In August, two more developers joined the project – Jun Kai and Sarawut Sanit, later linked to North Korean hacking operations. Even after the code went through an audit, Kai and Sanit were the ones tasked with fixing the code. The two developers were last active until December 2022, and their affiliation was not discovered until the FBI contacted Zaki Manian with the information.

Vulnerabilities in the LSM module took years to disclose

It took years for the Cosmos community to receive the whole information on the codebase process. At some point, the known vulnerability for slashing evasion was supposedly repaired. However, the Cosmos co-founder Jae Kwon and the researchers from AllInBits claim some of the codebase has remained unchanged and may still pose a risk. 

At the same time, Zaki Manian claimed that the codebase was re-written from scratch, but still does not tie up the loose end of why the code needed to be re-written in the first place. Manian stated that the first LSM was a concept, but the rewriting took a very short time before calling for a vote. 

Cosmos community members also presented evidence that the LSM was still relying on the potentially malicious code. Even the rewrite contained significant sections taken from the contributions of the hackers posing as developers. The ATOM liquid staking module allows for malicious actions while avoiding slashing. A hacker could create value within the ecosystem, without facing a penalty on their ATOM stake. 

The last commit for the LSM was from February 2022, overlapping with the time the hackers were still involved with the code. After September 11, 2023, this version of the code already had 19 months with no audits, but was integrated into the Cosmos hub. 

The codebase was even voted in by a community proposal, without disclosing the vulnerabilities that were known at that point.

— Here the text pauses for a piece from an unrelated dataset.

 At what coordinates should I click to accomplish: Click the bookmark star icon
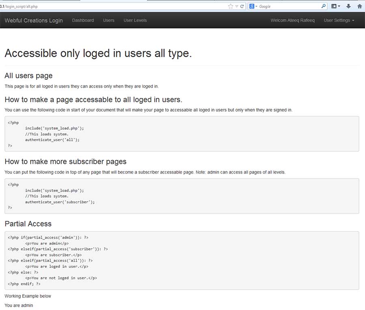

The LSM was promoted through the Cosmos hub social media at a time when liquid staking projects were among the most popular crypto narratives. 

Only in October 2024 did Zaki Manian admit of the knowledge of North Korean hackers. Currently, the Cosmos Hub liquid staking continues to function, with no reported hacks, but the issue remains and researchers are urging a minimum of another audit, if not an entirely new codebase. The need for additional disclosure of risks was also raised, as the issue was suspected long before the full details of the LSM module were systematized. 

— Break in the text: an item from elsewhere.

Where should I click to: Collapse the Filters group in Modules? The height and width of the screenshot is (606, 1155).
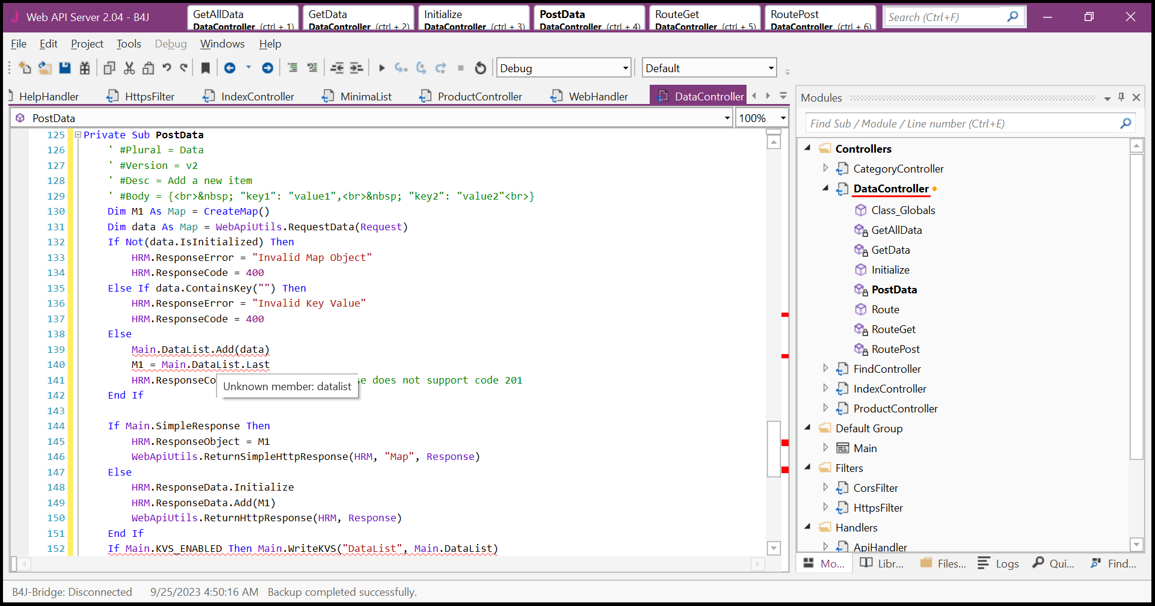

Cosmos remains safe for other chains and projects

Most of the value locked on the Cosmos Hub is allocated to liquid staking projects Stride and Stafi. However, the value at risk is relatively low at around $876K. Cosmos Hub, while trying to be a key infrastructure for DeFi and Web3, has lagged behind other projects since the 2022 market crash. 

Outside the LSM, Cosmos remains a reliable carrier for all its ecosystem projects. So far, Cosmos hosts tokens valued at more than $20B, with some of the most prominent AI projects as top assets. The biggest damage to Cosmos was its involvement with Terra (LUNA), now remaining in the form of Terra Classic (LUNC). Other value locked belongs to the additional Cosmos chains, though they are not exposed to ATOM liquid staking. 

Cosmos also hosts Celestia (TIA), as well as the recently hot Injective (INJ), among other networks and Web3 projects. The connected side chains are not directly affected based on the LSM vulnerabilities. 

Following the news, ATOM extended its slide from the past few weeks, down to $4.43. Staked ATOM is showing a significant price disparity, with Stride Staked Atom trading at $6.34.